Friday, August 31, 2007

The Telecom Regulatory Authority of India’s (TRAI’s) new recommendations are a mixed bag for the industry in general and Bharti in particular, and could increase service costs – a negative for affordability. Bharti could also now be eligible for additional spectrum in fewer circles. We await the final government decision, but GSM industry opposition is likely. Still, Bharti’s network expansion continues to drive a healthy 30% earnings Cagr over FY07-10CL, and, at 22x FY09CL earnings, the stock remains a BUY. Spectrum allocation, costs

In its newly issued guidelines, TRAI has recommended an increase in subscriber norms (as an interim measure) for spectrum allocation; a one-time levy (ie, of Rs160m for 1MHz in Mumbai/Delhi/A circles) and a 1% higher usage charge for allocations beyond 10MHz; and the constitution of a committee to frame new spectrum allocation criteria. TRAI also supports the auction of spectrum for 3G and WiMax. If accepted by the Department of Telecommunications and the government, these recommendations are a negative for the Indian mobile industry. Specifically, Bharti, which was eligible for additional spectrum beyond 10MHz in 14 of 23 circles, would now qualify for additional in only four circles. For the GSM industry, we believe additional charges and a one-time levy would raise the cost of services and adversely affect margins.
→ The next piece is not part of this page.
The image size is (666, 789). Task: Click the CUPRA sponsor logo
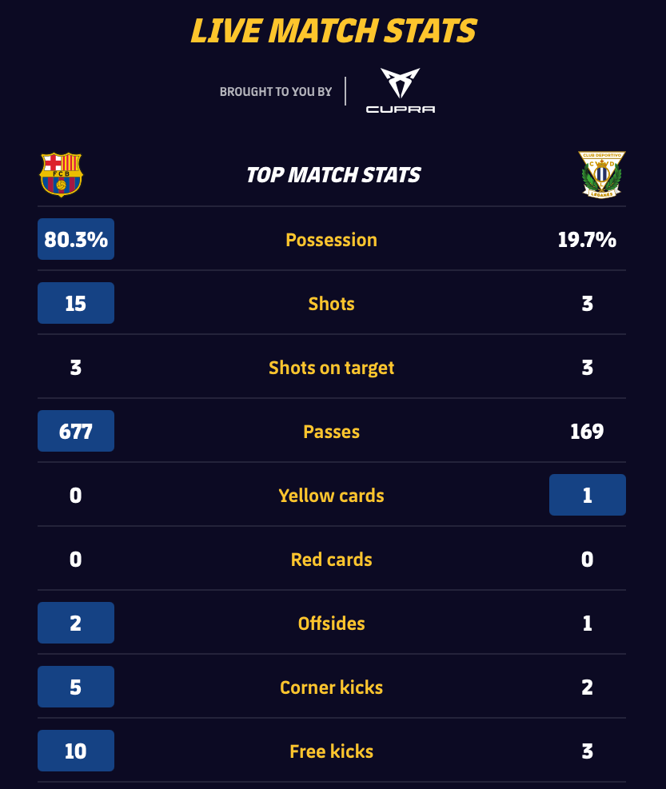401,90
Merger & Acquisition guidelines

In its recommendations on M&As, while TRAI has lifted the existing cap on combined spectrum (2X15MHz in metro/A circles; 2X12.4MHz in B/C circles); and allowed a 20% stake (vs 10% currently); it has also capped the market share of merged entities at 40% either in terms of subscribers or revenues against the current 67% based on subscribers. Alongside TRAI has allowed an existing licensee to use alternate technology subject to payment of specified upfront fees and relevant spectrum charges. We see these recommendations as a mixed bag in light of likely consolidation in the sector.

Rural roll-outs and USO funds

However, we see positives from TRAI’s recommendation to use the Universal Services Obligation (USO) Fund to drive a rural rollout, ie specifically, a licensee that covers 75% of development blocks in a circle (excluding four metros) will now be eligible to pay just 3% USO fees vs 5% currently. Still, Bharti’s network expansion continues to drive a healthy 30% earnings Cagr over FY07-10CL, and, at 22x FY09CL earnings, the stock remains a BUY.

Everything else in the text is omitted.